ParallelsAI Pilot Failures Mirror 1980s IT Productivity Paradox
Happening now
Most AI pilots succeed in isolation but cannot scale to production. In 2025, companies scrapped 46% of AI proofs-of-concept before production due to unclear ownership and unstructured data. HCLTech 2026 survey: 43% of major AI initiatives expected to fail, 76% report Responsible AI concerns delayed deployments. Gap between experimentation and business impact widening. See: /friction/enterprise-ai-pilots-stall-before-production
Happened before
1987: Nobel laureate Robert Solow observed 'you can see the computer age everywhere but in the productivity statistics.' Massive 1970s-80s IT investment with stagnant productivity growth. MIT's Brynjolfsson (1993) documented computing power increased 100x since 1970 yet productivity stagnated. Four explanations: measurement errors, adoption lags, redistribution effects, mismanagement. Paradox persisted until late 1990s as organizations restructured around IT.
Why the pattern repeats
Organizations invest in new technology without restructuring operating models, data governance, and organizational design to absorb it. Executives focus on acquiring tools rather than redesigning processes that will use them.
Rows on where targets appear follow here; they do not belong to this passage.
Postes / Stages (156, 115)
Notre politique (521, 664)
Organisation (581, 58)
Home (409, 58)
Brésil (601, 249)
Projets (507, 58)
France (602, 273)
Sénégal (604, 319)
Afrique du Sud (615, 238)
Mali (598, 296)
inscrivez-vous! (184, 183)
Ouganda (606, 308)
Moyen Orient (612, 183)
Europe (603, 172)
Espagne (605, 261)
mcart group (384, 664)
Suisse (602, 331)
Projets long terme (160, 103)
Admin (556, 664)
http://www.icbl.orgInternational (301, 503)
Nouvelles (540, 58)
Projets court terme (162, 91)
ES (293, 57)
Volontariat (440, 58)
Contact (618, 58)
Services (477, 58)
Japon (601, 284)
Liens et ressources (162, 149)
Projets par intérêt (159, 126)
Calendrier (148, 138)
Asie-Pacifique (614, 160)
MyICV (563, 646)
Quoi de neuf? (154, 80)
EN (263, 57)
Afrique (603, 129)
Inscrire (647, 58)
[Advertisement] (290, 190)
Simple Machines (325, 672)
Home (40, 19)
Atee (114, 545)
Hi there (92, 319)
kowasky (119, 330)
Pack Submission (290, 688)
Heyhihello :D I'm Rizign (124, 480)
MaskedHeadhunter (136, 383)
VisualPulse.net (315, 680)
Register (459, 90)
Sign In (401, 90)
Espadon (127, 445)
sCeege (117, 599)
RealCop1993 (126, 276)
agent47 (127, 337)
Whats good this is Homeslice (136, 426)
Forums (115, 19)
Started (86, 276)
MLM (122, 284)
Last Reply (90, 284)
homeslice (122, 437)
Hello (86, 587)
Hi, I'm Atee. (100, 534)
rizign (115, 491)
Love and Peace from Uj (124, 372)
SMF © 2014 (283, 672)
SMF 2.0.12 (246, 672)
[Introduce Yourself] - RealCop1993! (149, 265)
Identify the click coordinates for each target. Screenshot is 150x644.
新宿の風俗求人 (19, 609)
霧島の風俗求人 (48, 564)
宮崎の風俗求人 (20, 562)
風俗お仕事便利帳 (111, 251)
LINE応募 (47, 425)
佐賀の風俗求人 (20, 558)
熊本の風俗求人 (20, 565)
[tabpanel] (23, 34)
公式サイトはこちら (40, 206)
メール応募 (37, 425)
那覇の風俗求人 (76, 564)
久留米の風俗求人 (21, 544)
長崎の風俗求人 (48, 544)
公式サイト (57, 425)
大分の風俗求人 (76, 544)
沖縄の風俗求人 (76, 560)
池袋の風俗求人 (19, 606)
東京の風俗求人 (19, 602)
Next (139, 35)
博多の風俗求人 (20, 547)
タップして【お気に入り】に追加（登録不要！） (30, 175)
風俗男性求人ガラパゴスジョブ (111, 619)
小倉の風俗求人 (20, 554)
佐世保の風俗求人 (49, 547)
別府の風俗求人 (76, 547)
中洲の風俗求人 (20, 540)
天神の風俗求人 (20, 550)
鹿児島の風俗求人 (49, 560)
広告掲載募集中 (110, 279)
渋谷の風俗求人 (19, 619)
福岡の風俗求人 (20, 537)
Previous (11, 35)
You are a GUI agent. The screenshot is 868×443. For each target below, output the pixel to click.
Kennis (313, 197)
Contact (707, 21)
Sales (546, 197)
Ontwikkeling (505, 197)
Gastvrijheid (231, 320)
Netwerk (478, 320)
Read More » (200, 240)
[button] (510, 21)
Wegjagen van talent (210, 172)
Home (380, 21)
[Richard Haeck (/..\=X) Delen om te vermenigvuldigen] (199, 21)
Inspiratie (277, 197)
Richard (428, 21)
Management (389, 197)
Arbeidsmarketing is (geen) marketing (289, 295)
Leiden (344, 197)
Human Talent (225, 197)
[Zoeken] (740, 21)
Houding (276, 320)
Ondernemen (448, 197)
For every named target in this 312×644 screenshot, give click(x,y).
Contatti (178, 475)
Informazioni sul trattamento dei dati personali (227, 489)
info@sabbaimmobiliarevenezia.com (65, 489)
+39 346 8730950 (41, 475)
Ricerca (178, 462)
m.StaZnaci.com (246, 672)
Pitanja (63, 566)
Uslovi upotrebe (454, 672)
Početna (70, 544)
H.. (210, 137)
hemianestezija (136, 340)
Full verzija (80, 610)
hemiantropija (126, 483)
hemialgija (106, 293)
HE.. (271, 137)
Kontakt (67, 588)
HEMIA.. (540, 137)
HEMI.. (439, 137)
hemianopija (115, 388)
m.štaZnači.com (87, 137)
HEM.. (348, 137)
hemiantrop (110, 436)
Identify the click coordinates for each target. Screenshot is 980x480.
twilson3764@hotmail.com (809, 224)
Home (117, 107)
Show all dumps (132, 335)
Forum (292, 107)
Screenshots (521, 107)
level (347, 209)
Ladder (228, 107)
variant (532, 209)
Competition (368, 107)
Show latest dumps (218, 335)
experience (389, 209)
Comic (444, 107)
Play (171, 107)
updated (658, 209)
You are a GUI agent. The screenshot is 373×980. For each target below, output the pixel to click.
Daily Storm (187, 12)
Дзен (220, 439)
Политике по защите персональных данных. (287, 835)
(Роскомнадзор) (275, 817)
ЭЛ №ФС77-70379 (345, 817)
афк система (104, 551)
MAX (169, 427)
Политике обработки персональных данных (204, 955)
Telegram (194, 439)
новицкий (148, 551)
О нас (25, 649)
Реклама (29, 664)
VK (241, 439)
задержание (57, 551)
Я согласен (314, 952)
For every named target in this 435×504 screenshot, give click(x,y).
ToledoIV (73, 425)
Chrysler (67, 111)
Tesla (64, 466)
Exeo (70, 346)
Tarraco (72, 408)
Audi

Load-bearing constraint: organizational inertia—existing systems, data silos, and decision rights optimized for old technology. Without parallel change management investment, technology cannot deliver productivity gains.
What's different this time
Failure velocity. AI pilots fail in months rather than years because AI requires continuous data pipelines and model maintenance, whereas traditional IT deployed as one-time software installations. Faster feedback loop enables quicker problem identification but makes productivity gap visible sooner. Watch whether companies accelerate reorganization efforts or abandon AI initiatives after first wave of pilot failures.